* **Directions for this task**
Copy out every one of the following entries line for line, without changing anything.

* **Dataset excerpts**

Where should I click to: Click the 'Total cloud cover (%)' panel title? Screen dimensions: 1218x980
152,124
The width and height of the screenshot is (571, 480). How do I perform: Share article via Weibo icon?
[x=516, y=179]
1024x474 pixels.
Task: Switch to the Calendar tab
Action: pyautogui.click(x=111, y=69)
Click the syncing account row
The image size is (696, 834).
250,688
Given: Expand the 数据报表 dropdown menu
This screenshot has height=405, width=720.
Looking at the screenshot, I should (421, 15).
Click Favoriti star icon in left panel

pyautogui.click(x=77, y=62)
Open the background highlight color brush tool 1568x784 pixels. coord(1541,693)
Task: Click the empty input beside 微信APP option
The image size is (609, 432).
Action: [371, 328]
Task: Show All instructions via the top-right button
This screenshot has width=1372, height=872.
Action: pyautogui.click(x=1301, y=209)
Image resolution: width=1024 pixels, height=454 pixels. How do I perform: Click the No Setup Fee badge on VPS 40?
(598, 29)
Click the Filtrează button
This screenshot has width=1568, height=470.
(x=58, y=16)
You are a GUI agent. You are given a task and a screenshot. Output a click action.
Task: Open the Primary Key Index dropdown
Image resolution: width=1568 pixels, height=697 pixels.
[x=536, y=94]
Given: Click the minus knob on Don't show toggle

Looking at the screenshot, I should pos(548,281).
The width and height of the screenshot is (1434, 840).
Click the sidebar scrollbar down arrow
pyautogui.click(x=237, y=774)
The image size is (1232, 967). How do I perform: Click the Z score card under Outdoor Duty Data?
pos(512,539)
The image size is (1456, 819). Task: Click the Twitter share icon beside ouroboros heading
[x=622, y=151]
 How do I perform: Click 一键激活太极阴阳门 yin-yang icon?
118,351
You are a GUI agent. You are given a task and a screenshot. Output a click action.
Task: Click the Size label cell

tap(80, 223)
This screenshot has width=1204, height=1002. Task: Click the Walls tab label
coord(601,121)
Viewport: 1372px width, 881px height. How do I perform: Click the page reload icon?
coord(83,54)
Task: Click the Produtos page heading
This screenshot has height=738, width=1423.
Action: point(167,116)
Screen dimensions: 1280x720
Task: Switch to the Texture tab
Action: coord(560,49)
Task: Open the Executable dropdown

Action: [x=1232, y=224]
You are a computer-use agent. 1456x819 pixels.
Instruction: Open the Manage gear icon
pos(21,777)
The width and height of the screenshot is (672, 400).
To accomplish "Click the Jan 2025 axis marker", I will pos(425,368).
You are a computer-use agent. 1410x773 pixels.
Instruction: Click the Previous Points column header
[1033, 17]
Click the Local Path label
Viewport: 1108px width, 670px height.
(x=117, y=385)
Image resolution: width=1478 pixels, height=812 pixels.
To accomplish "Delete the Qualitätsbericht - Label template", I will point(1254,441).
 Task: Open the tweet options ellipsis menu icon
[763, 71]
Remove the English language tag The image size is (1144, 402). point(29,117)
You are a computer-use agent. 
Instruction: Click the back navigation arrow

* **Task output**
Where should I click to: Click the 'Total cloud cover (%)' panel title? Screen dimensions: 1218x980
152,124
The width and height of the screenshot is (571, 480). How do I perform: Share article via Weibo icon?
[x=516, y=179]
1024x474 pixels.
Task: Switch to the Calendar tab
Action: pyautogui.click(x=111, y=69)
Click the syncing account row
The image size is (696, 834).
250,688
Given: Expand the 数据报表 dropdown menu
This screenshot has height=405, width=720.
Looking at the screenshot, I should (421, 15).
Click Favoriti star icon in left panel

pyautogui.click(x=77, y=62)
Open the background highlight color brush tool 1568x784 pixels. coord(1541,693)
Task: Click the empty input beside 微信APP option
The image size is (609, 432).
Action: [371, 328]
Task: Show All instructions via the top-right button
This screenshot has width=1372, height=872.
Action: pyautogui.click(x=1301, y=209)
Image resolution: width=1024 pixels, height=454 pixels. How do I perform: Click the No Setup Fee badge on VPS 40?
(598, 29)
Click the Filtrează button
This screenshot has width=1568, height=470.
(x=58, y=16)
You are a GUI agent. You are given a task and a screenshot. Output a click action.
Task: Open the Primary Key Index dropdown
Image resolution: width=1568 pixels, height=697 pixels.
[x=536, y=94]
Given: Click the minus knob on Don't show toggle

Looking at the screenshot, I should pos(548,281).
The width and height of the screenshot is (1434, 840).
Click the sidebar scrollbar down arrow
pyautogui.click(x=237, y=774)
The image size is (1232, 967). How do I perform: Click the Z score card under Outdoor Duty Data?
pos(512,539)
The image size is (1456, 819). Task: Click the Twitter share icon beside ouroboros heading
[x=622, y=151]
 How do I perform: Click 一键激活太极阴阳门 yin-yang icon?
118,351
You are a GUI agent. You are given a task and a screenshot. Output a click action.
Task: Click the Size label cell

tap(80, 223)
This screenshot has width=1204, height=1002. Task: Click the Walls tab label
coord(601,121)
Viewport: 1372px width, 881px height. How do I perform: Click the page reload icon?
coord(83,54)
Task: Click the Produtos page heading
This screenshot has height=738, width=1423.
Action: point(167,116)
Screen dimensions: 1280x720
Task: Switch to the Texture tab
Action: coord(560,49)
Task: Open the Executable dropdown

Action: [x=1232, y=224]
You are a computer-use agent. 1456x819 pixels.
Instruction: Open the Manage gear icon
pos(21,777)
The width and height of the screenshot is (672, 400).
To accomplish "Click the Jan 2025 axis marker", I will pos(425,368).
You are a computer-use agent. 1410x773 pixels.
Instruction: Click the Previous Points column header
[1033, 17]
Click the Local Path label
Viewport: 1108px width, 670px height.
(x=117, y=385)
Image resolution: width=1478 pixels, height=812 pixels.
To accomplish "Delete the Qualitätsbericht - Label template", I will point(1254,441).
 Task: Open the tweet options ellipsis menu icon
[763, 71]
Remove the English language tag The image size is (1144, 402). point(29,117)
You are a computer-use agent. 
Instruction: Click the back navigation arrow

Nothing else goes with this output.